Fuel or fast, be conscious of what you put into your body. If choosing to eat, consume a well-rounded breakfast with a focus on organic foods, protein, healthy fats, and fiber.
Set your intentions for the day and repeat your affirmations. For outside input to consider, listen or read your horoscope.
Morning Movement Routine
Strength Focused
Complete this circuit three times
Push-ups - 25 reps
Form an arrow position with your arms, keep your core stable, and chest to floor.
RKC Plank - 30 secs
Squeeze your glutes, contract your core, and brace inwards.
Body-weight Squats - 25 reps
Open your hips and go deep with a stable back.
Glute Bridge - 25 reps
Squeeze the glutes at the top of the rep.
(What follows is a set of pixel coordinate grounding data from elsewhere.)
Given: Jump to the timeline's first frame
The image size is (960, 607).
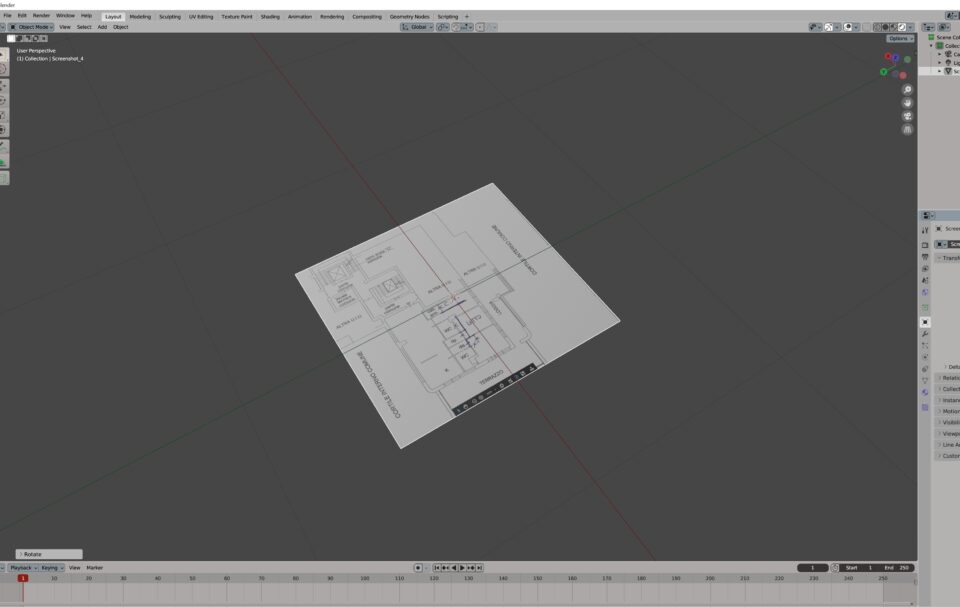Looking at the screenshot, I should pyautogui.click(x=437, y=568).
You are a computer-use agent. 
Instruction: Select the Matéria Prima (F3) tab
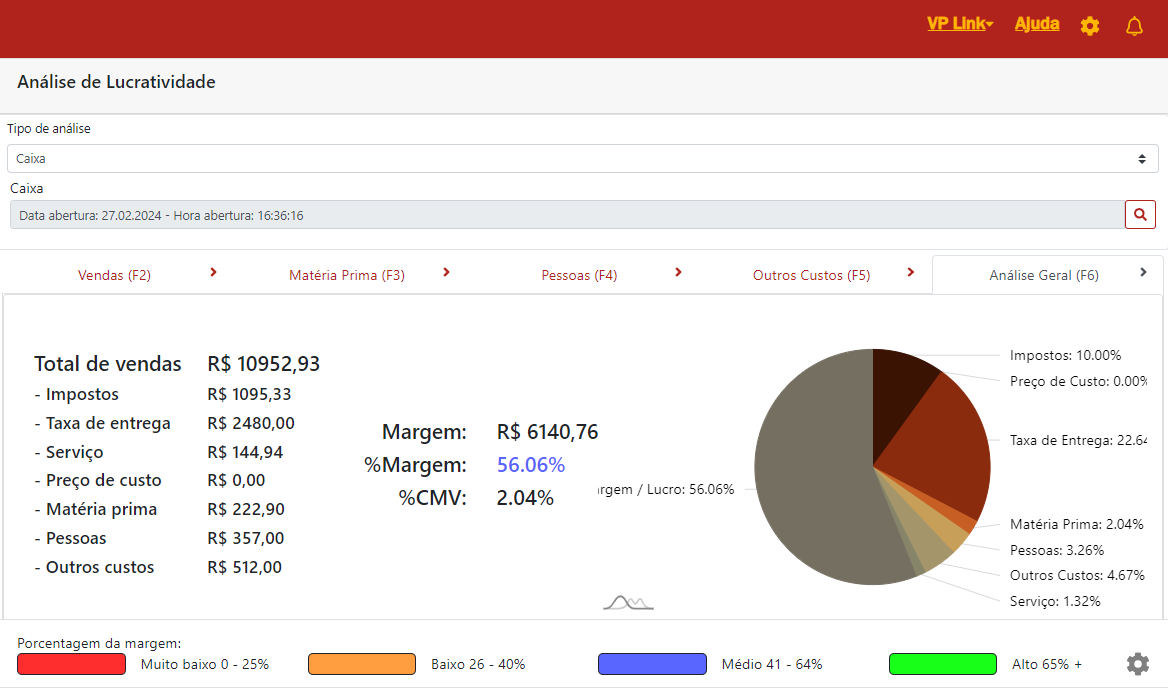click(x=346, y=275)
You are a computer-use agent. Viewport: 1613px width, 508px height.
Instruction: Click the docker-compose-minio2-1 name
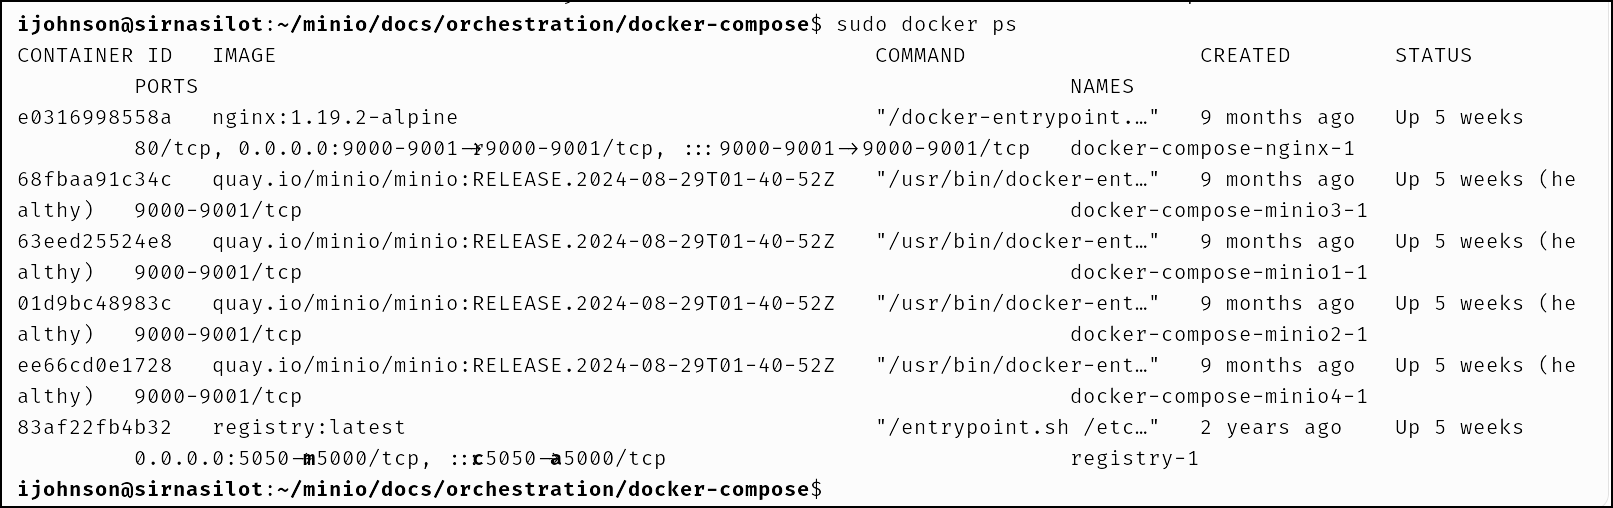click(1218, 335)
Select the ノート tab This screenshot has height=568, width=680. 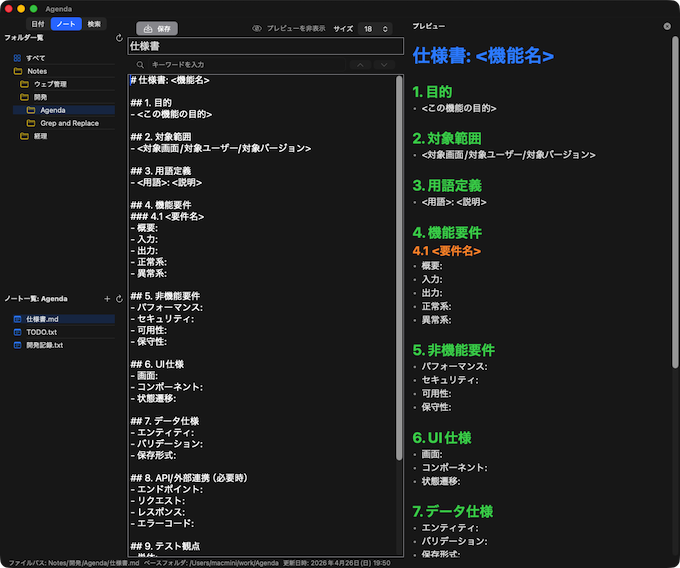66,23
Mountain Climbers - 25 reps
Stay tight and stabilize against rotation.
Mobility Focused
Focus on the quality of the movement
Sun Salutation Warm-up - 5 rounds
Thoracic Rotation Stretch - 5 reps each side
90/90 Hip Stretch - Hold 20-30 seconds
Hamstring Stretch - Hold for 20-30 seconds
Ankle Plantar Flexion Stretch - 30 seconds
Lizard with Rotation - 5 reps each side
Punter Kicks - 8 reps each side
Chest Stretch - Hold 20-30 seconds
Lat Stretch - Hold 20-30 seconds
Shoulder CARS - 5 reps each side
Windmills - 10 reps each side
Note - The beauty of a morning exercise routine is it helps maintain the physical status of the body. If you exercise exclusively during the afternoon or evenings, your fitness progress is dependent solely on those workouts. Miss a few workouts or more and progress will slip away. A morning exercise prescription, while not necessarily super intense, provides enough stimulus to maintain progress you’ve made during your more intense training sessions.
If you don’t occasionally skip your normal exercise routine, then you’ll make progress faster with the addition of the morning routine and have diversified your fitness skill set.